"When a man first attempts to play, he is stiff and awkward indeed, but he has no mannerisms. They begin to show after his first breakdown, and after each succeeding one a mark is apt to be left on his game. When that is full-grown and set, the cicatrices of old wounds remain as excrescences, which, unless inconvenient, are better not excised. There is a risk of hurting the constitution of our golf if the operation is attempted."
Thursday, 2 October 2008
Saturday, 27 September 2008
Magnets
"The magnetic ball is one of my own many inventions. It is simply an ordinary ball containing a small magnet which enables the player to hole-out with great precision, the iron in the hole (the ‘tin,’ it is called) attracting the magnet. For driving north the magnet ball is very good, but in driving east or west some allowance must be made for the skid of attraction. During a thunderstorm the carry of these balls is really astonishing."
Monday, 22 September 2008
Showy Shots
"That it is not the game is proved by the secret joy experienced when an adversary announces his intention of making one of these showy attempts. Even in a score game, six shots behind and three holes from home, the flames of hope begin to flicker in your sulky bosom."
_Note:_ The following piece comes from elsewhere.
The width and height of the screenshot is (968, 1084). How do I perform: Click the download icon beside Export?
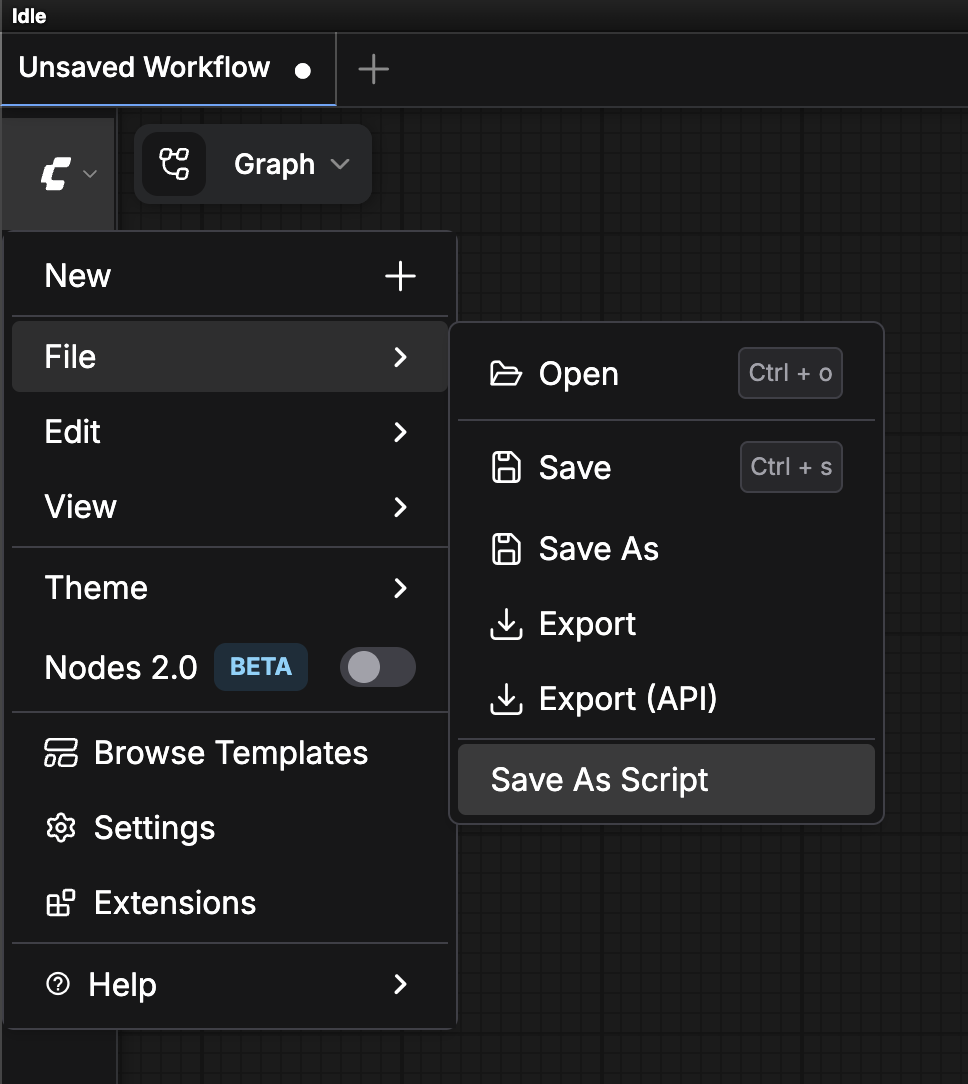(x=506, y=624)
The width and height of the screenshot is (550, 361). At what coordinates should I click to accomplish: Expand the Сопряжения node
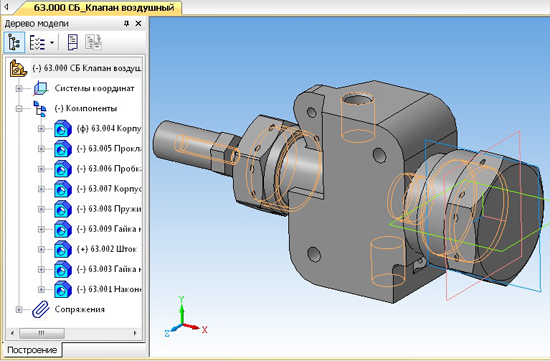point(19,309)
Tuesday, 16 September 2008
Veracity
To some minds the great field which golf opens up for exaggeration is its chief attraction. Lying about the length of one’s drives has this advantage over most forms of falsehood, that it can scarcely be detected. Your audience may doubt your veracity, but they cannot prove your falsity. Even when some rude person proves your shot to be impossibly long, you are not cornered. You admit to an exceptional loft, to a skid off a paling, or, as a last appeal to the father of lies, you may rather think that a dog lifted your ball. ‘Anyhow,’ you add conclusively, ‘that is where we found it when we came up to it.’
Monday, 15 September 2008
Greed
"The greedy, grovelling spirit of the true golfer, anxious to win holes, is not to be beguiled from its purpose by the soul-satisfying, pocket-emptying glories of brilliant shots."
Sunday, 14 September 2008
Intellect
"It has already been remarked that excessive golfing dwarfs the intellect. Nor is this to be wondered at when we consider that the more fatuously vacant the mind is, the better for play."
Saturday, 13 September 2008
Charles and Ireland
"It is also an historical fact that Charles I actually stopped in the middle of a game on Leith Links, because, forsooth, he learned that a rebellion had broken out in Ireland. Some, however, are of opinion that he acted on this occasion with his usual cunning – that at the time the news arrived he was being beaten, and that he hurried away to save his half-crown rather than his crown."